[Saved data entries]
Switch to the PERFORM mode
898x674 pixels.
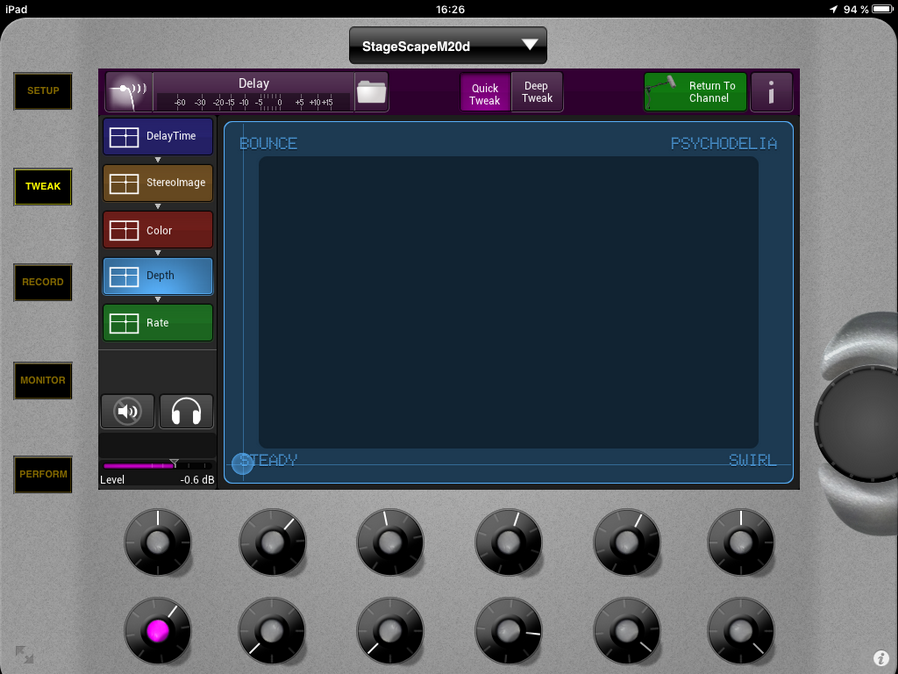click(x=43, y=474)
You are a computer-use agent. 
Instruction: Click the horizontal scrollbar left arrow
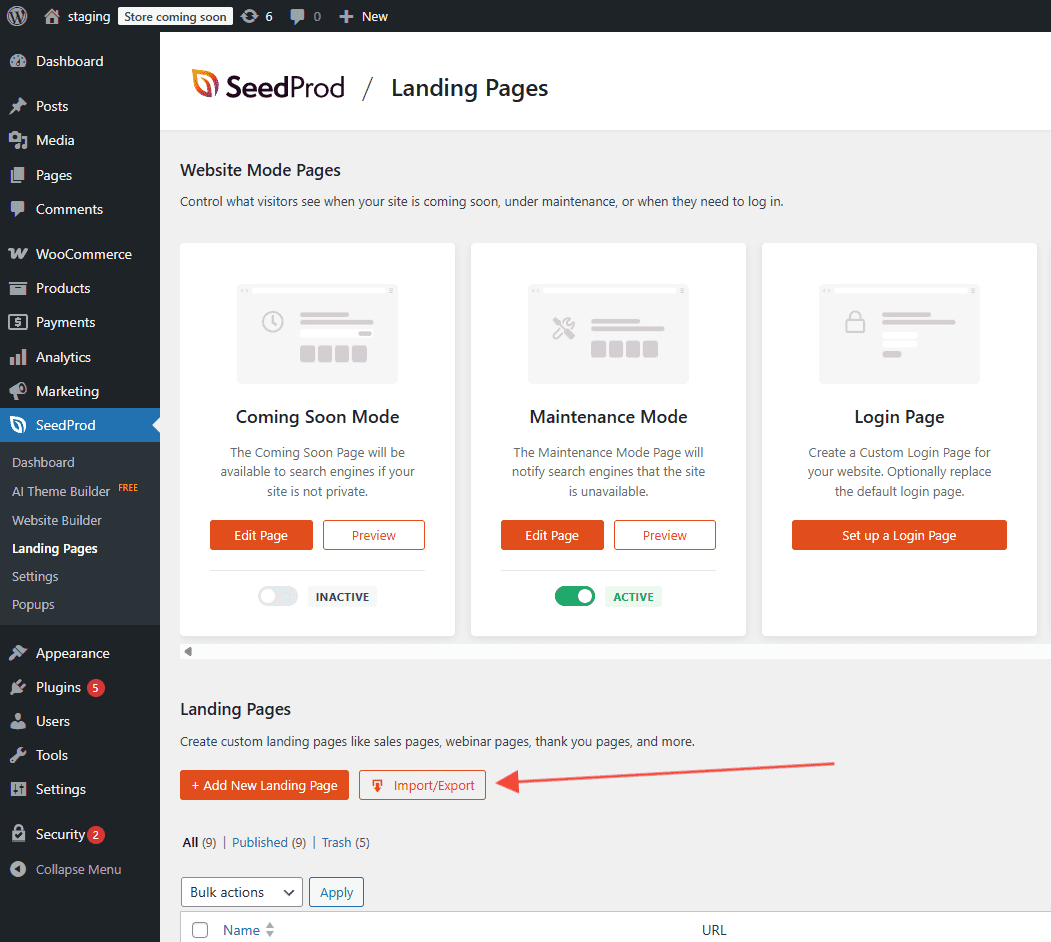[188, 651]
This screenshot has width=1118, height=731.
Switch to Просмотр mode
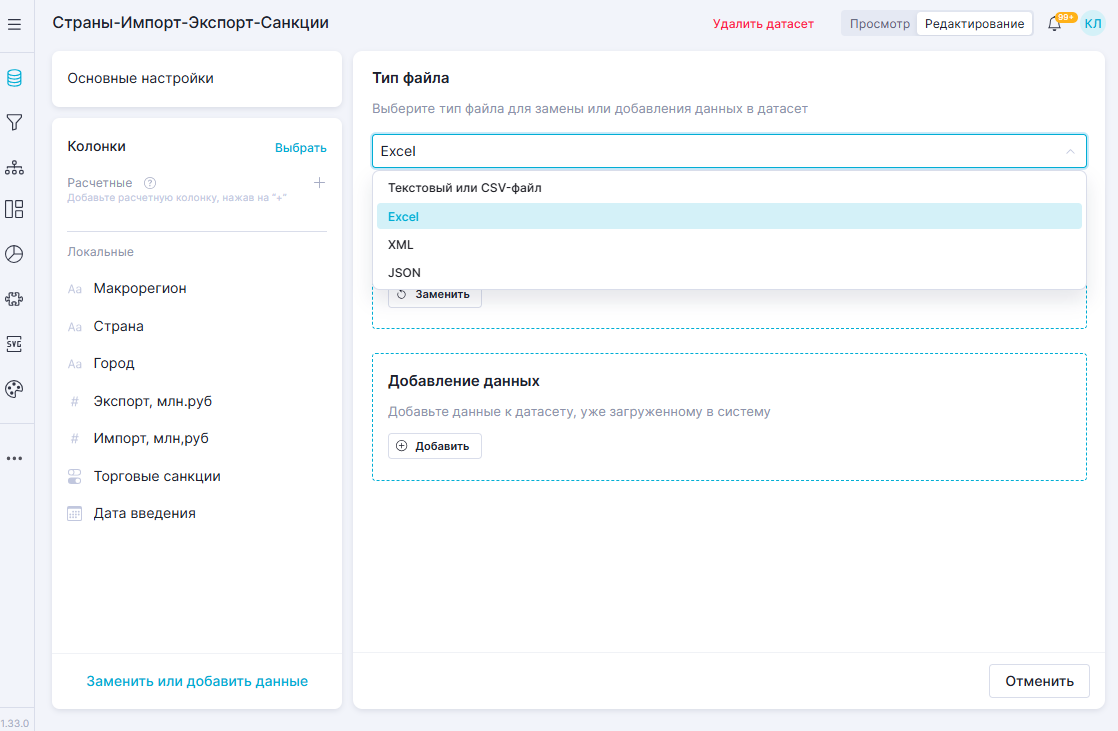tap(879, 24)
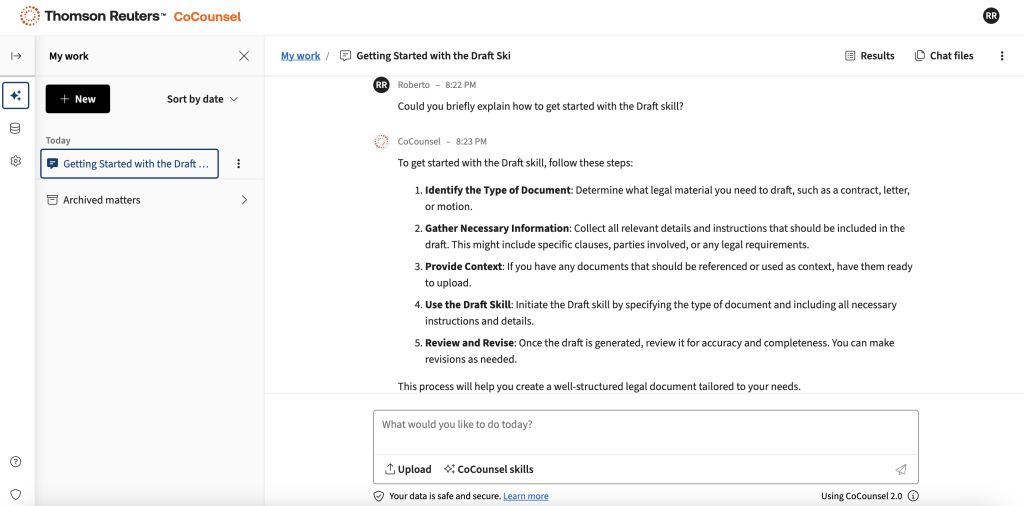This screenshot has height=506, width=1024.
Task: Open the top-right chat overflow menu
Action: (x=1002, y=56)
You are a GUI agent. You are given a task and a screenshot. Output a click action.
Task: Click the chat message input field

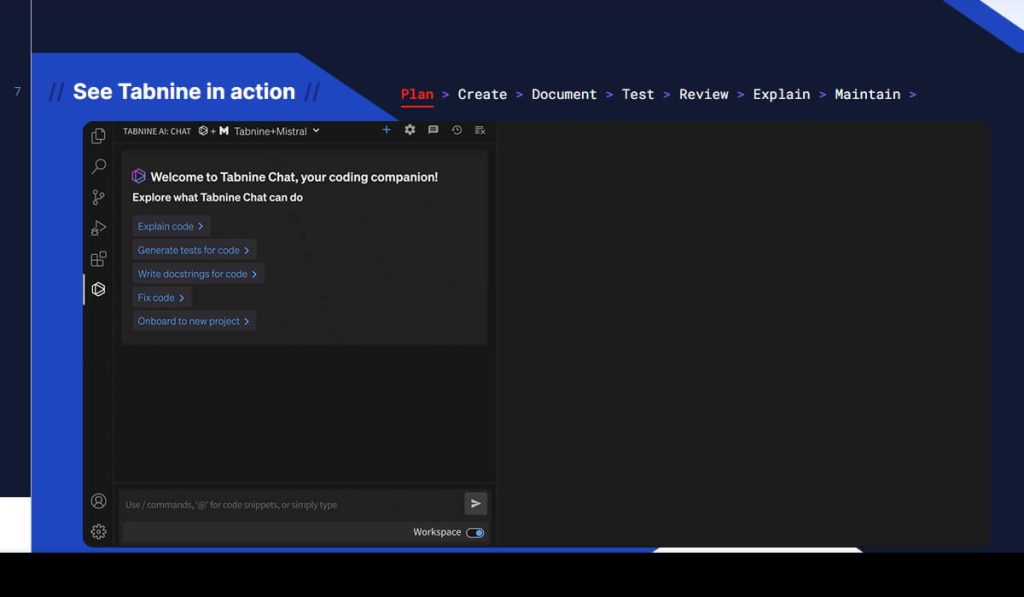290,504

> **What you need to do**: Copy all lines above where "agent" is present.

> **Response**:
You are a computer-use agent. 
You are a GUI agent. You are given a task and a screenshot. Output a click action.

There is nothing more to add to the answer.